NATO''s plan partially succeeded; due to the disproportion of force - some 10,000 U.S., British and Afghan combat troops versus 500 Taliban - Marjah was never defended as the "stronghold" that U.S. officials dressed it up as. Some reports indicated that Pakistani Taliban had fled back across the border, creating resentment between, but an entrenched resistance would only waste men trained to fight a guerrilla war. The town simply wasn't worth dying for in the immediate future.
Still, a combination of factors would stunt the applause that the Obama administration had envisioned for Marjah. Hoping to model its newly-christened surge in the middle of Helmand Province, the village's significance was hyped beyond reality and ultimately questioned by independent sources. Errant missiles struck an Afghan house days into the campaign, killing 12 civilians. What was expected to take weeks dragged on for months as the Taliban resisted with hit-and-run tactics, jading Americans (especially Obama voters) who have already grown tired of seemingly endless asymmetric warfare. The village triggered Vietnam flashbacks and a miniature Tet in the media: although NATO troops eventually reduced the Taliban's influence in Marjah, the cost and time of securing a single village did not bode well for the rest of Afghanistan.
Kandahar's large-scale operation was later scrapped due to a variety of considerations, including local doubts that America would make a bigger mess.
When U.S. troops moved up river to Helmand's next "stronghold," scant media coverage and few official statements would accompany them into a truly dangerous area. The notorious graveyard of over 100 British soldiers, Sangin rested out of American sight and mind throughout the first nine years of war in Afghanistan. U.S. Marines finally relieved a hated British battalion in July 2010 as their commanders pumped up Helmand's new "Taliban stronghold," but this time the White House opted against amplifying their war cries. A good decision, to be sure, since numerous reports (and denials) of civilian casualties emerged during the initial weeks, and U.S. forces remain locked in an intense battle with a semi-invisible enemy.
U.S. officials do, of course, report on occasion that everything is going as planned.
The Trench invested a significant amount of time highlighting the similarities and differences between Marjah and Sangin: multiple "stronghold/opium hub" theory, ballooning time-lines and anticipated levels of resistance. Unlike Marjah, the Taliban never planned to forfeit Sangin as easily and will employ all available tactics to disrupt U.S. forces in the area. These collective factors leave nothing to surprise after the Taliban's latest attack in Sangin went public. Having invited "at least three Special Forces troops" from a nearby base to dine with him, Afghan policeman “Asadullah" gunned them down and evacuated "while in contact with the Taliban," according to spokesman Qari Yusuf Ahmadi.

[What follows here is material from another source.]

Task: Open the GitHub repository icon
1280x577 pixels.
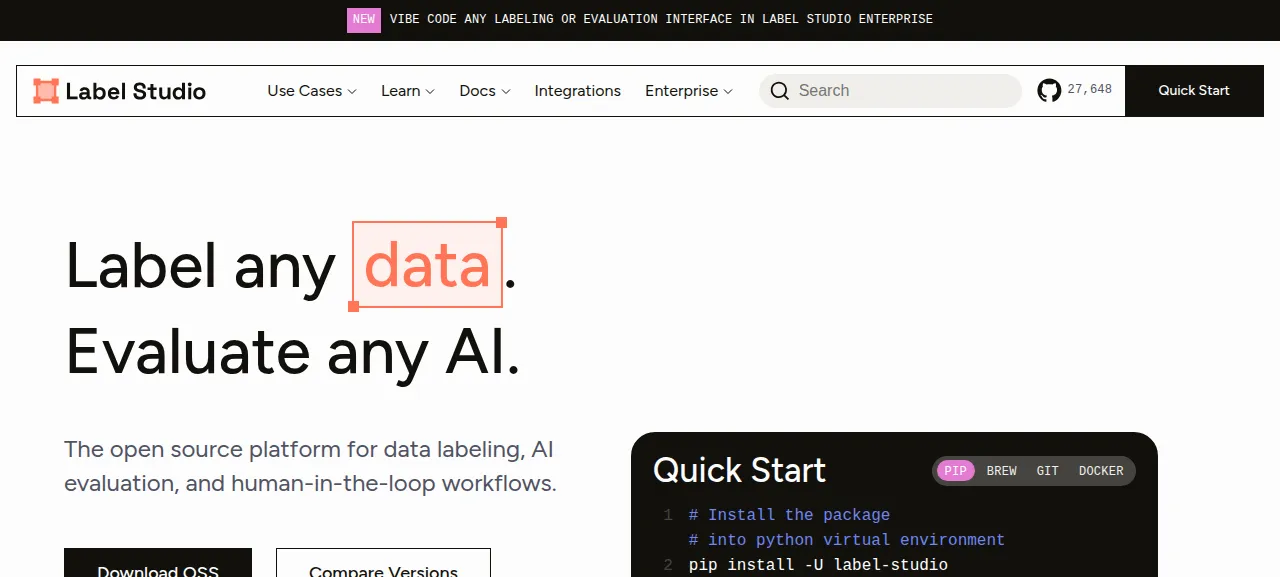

"During dinner, the police commander and his colleagues shot them and then fled," a senior Afghan official told Reuters. "The commander was Afghan National Police in charge of local police in Sangin."
Other sources place Asadullah as the commander of a checkpoint near the Special Forces base.
U.S. denial is no more surprising than the Taliban's attempt to infiltrate Sangin's police force. White House spokesman Jay Carney told reporters that "it is too early to say that this latest is part of a stepped up effort," even though the Taliban have publicly announced their designs to infiltrate Afghanistan's military and police. ISAF spokesman Brig. Gen. Gunter Katz similarly told CBS News the "isolated incident... doesn't reflect the security situation," but Sangin's environment is every bit as dangerous as it appears. Carney and Katz later addressed the need to "mitigate" the Taliban's "maximum exposure" and infiltration techniques, tacitly admitting to the problem at hand.
"Green on Blue" incidents have already accelerated France's time-line to withdraw, sucking U.S. Defense Secretary Leon Panetta into the fray. In the last seven months alone, at least thirty NATO soldiers have been killed by Afghans dressed in army or police uniforms. U.S. commanders automatically downplay the effects on security operations and inter-military relations, but the Taliban is aiming for American and European minds first. Every high profile "incident" pushes another needle into the American public, which often blames the Afghan government for something it cannot prevent, and a few spectacular ambushes could knock a NATO country (Germany, Italy, Australia) into submission.
These are no isolated attacks, either in Sangin or anywhere in the country, because Afghan-dressed Taliban will continue ambushing NATO forces through 2014 and beyond.